The JCPOA only deferred the nuclear problem, it didn’t solve it, while exacerbating the proxies and ballistic missile problems.

Leaving the fact check aside, the White House’s blame game is still a bad sign for the nuclear talks.

The Biden administration has always blamed the Trump administration for Iran’s current brazenness, but that wasn’t its central message. Rather, they were focused on restoring the JCPOA.

Now, the plan is to “focus the fire on Trump,” as an administration source told Axios, in order to distract from how bad the Vienna talks are going.

Those negotiations are moving at a glacial pace.

On the technical level, the Iranian delegation refuses to speak directly to the Americans, requiring the other parties – Russia, China, and the E3, which are France, Germany and the UK – to shuttle between them, slowing down the process.

On the practical level, Iran has not shown much flexibility. A New York Times article this week claimed, “Iranian negotiators under Mr. [Ebrahim] Raisi, the new president – who had criticized his predecessor, Hassan Rouhani, for being too soft – made an important concession... by agreeing to work from a draft agreement worked out with Mr. Rouhani’s team.”

In other words, the only “concession” Iran was willing to make was not really a concession at all. It was to pick up where the talks left off. Meanwhile, Iran is seeking guarantees that US President Joe Biden can’t legally give: that the next president will maintain his policy, and some kind of promise that they will see economic benefits after sanctions are lifted.
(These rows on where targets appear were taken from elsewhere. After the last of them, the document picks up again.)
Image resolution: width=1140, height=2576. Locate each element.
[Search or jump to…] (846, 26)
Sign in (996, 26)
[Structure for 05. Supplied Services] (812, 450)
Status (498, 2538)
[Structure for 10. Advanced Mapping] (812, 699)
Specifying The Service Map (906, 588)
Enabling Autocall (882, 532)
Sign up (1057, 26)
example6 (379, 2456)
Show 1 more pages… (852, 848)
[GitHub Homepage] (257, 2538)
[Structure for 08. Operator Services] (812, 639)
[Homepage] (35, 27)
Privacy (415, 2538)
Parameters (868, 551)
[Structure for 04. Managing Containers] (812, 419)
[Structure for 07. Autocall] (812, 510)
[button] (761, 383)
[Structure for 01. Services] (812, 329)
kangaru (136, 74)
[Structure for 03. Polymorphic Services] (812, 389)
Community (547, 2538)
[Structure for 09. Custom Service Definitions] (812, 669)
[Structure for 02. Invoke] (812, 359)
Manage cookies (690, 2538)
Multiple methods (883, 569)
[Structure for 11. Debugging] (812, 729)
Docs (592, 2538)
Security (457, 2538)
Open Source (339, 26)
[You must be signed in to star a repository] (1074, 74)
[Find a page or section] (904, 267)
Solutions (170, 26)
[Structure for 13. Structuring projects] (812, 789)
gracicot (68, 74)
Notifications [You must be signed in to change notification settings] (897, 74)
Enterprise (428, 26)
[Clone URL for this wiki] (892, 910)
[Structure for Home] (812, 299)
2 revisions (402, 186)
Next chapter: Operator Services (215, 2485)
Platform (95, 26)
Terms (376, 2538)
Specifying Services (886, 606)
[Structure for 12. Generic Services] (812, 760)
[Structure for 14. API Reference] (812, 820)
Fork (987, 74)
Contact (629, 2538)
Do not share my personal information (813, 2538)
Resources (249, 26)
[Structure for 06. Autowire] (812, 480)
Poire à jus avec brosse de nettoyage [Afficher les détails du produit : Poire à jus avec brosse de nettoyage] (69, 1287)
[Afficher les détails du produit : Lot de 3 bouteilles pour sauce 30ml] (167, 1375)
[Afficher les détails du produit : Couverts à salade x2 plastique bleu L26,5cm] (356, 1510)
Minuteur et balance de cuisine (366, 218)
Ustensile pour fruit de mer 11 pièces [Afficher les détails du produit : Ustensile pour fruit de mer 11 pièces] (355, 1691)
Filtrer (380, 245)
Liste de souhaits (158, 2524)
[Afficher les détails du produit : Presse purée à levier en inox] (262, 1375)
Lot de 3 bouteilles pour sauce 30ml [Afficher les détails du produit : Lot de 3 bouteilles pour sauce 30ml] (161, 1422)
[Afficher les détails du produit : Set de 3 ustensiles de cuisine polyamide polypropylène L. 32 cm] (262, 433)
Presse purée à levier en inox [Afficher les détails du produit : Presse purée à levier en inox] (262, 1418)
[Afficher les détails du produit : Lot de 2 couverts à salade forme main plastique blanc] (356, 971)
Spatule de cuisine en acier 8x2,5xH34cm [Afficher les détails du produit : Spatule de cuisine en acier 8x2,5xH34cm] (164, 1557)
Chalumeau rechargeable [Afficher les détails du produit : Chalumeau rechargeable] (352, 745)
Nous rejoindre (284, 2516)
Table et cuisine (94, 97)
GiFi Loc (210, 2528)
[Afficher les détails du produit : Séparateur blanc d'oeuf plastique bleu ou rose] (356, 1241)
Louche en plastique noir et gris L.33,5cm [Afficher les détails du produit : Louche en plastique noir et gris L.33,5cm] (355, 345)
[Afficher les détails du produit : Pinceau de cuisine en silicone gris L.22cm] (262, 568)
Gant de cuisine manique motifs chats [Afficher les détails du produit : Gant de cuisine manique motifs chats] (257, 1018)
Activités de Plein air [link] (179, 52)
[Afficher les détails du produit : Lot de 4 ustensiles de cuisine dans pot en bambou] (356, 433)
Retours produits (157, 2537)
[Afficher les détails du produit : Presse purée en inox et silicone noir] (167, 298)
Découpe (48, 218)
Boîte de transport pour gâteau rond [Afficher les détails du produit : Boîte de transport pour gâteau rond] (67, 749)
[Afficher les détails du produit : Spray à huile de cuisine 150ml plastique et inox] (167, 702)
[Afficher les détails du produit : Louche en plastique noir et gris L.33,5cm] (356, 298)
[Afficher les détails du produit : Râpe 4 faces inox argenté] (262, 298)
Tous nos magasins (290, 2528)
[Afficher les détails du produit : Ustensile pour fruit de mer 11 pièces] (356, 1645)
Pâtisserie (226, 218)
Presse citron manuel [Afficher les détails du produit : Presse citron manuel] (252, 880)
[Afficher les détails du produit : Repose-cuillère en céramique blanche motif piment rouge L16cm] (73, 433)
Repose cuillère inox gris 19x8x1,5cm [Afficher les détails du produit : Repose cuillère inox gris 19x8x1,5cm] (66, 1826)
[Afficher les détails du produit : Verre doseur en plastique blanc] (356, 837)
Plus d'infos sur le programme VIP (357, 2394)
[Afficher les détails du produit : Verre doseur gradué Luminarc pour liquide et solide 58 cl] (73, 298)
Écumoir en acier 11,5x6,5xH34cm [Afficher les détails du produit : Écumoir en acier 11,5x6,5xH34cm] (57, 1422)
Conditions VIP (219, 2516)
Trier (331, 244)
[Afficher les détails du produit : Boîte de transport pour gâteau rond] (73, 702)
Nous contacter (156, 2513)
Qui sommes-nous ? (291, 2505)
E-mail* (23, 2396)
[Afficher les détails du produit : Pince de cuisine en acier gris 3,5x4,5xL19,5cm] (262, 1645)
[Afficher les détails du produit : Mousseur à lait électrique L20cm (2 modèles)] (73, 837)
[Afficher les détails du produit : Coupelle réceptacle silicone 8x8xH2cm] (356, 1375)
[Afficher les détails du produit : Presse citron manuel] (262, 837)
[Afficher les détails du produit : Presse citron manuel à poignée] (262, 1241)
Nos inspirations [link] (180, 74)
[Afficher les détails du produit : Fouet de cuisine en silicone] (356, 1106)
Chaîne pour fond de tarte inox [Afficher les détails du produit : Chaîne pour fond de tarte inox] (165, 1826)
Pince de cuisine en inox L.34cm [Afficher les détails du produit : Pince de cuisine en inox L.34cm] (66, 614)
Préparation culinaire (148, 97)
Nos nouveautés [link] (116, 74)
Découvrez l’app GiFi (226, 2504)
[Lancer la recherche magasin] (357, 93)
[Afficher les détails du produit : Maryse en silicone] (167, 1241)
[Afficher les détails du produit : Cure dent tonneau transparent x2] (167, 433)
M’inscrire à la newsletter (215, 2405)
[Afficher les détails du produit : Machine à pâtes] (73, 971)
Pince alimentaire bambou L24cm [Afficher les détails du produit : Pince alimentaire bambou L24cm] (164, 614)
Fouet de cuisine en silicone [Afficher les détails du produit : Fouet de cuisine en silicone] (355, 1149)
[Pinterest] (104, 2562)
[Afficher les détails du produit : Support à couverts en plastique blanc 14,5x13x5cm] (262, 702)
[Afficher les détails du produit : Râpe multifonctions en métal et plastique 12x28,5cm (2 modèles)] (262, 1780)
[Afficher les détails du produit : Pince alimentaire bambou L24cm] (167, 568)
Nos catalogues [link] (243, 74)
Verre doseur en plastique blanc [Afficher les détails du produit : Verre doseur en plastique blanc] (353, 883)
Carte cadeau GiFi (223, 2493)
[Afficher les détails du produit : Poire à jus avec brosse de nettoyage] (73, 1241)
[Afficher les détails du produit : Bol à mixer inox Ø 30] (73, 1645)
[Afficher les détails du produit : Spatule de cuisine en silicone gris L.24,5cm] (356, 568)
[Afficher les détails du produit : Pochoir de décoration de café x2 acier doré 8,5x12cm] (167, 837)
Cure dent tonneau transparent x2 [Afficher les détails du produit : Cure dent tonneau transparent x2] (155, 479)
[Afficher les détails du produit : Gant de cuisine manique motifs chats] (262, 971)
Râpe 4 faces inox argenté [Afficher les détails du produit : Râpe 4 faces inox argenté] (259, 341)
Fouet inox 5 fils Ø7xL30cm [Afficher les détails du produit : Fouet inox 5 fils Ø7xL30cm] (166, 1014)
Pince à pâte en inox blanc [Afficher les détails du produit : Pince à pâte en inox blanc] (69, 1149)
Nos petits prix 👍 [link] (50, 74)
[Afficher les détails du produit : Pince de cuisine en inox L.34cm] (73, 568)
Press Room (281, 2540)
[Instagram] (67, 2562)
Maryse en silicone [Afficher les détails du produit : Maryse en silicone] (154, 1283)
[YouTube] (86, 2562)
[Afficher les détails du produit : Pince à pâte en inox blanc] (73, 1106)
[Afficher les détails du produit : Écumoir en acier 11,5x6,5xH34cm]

The Western parties to the talks insist they will soon reach the point at which Iran will have to take some bigger steps toward returning to the JCPOA or they will walk away from the table. Some have said that point will be in late January or early February.

Neither result will look good for the Biden administration. Either they won’t return to the JCPOA, a foreign policy goal Biden already set during his presidential campaign, and the diplomacy he so touted will have failed. Or they will succeed on that front, but all of the aforementioned proven weaknesses of the nuclear deal will still be in place.

To get ahead of the anticipated backlash when all the options are bad, the Biden administration is blaming Trump. Whether people will buy that message over a year after Biden entered office remains to be seen.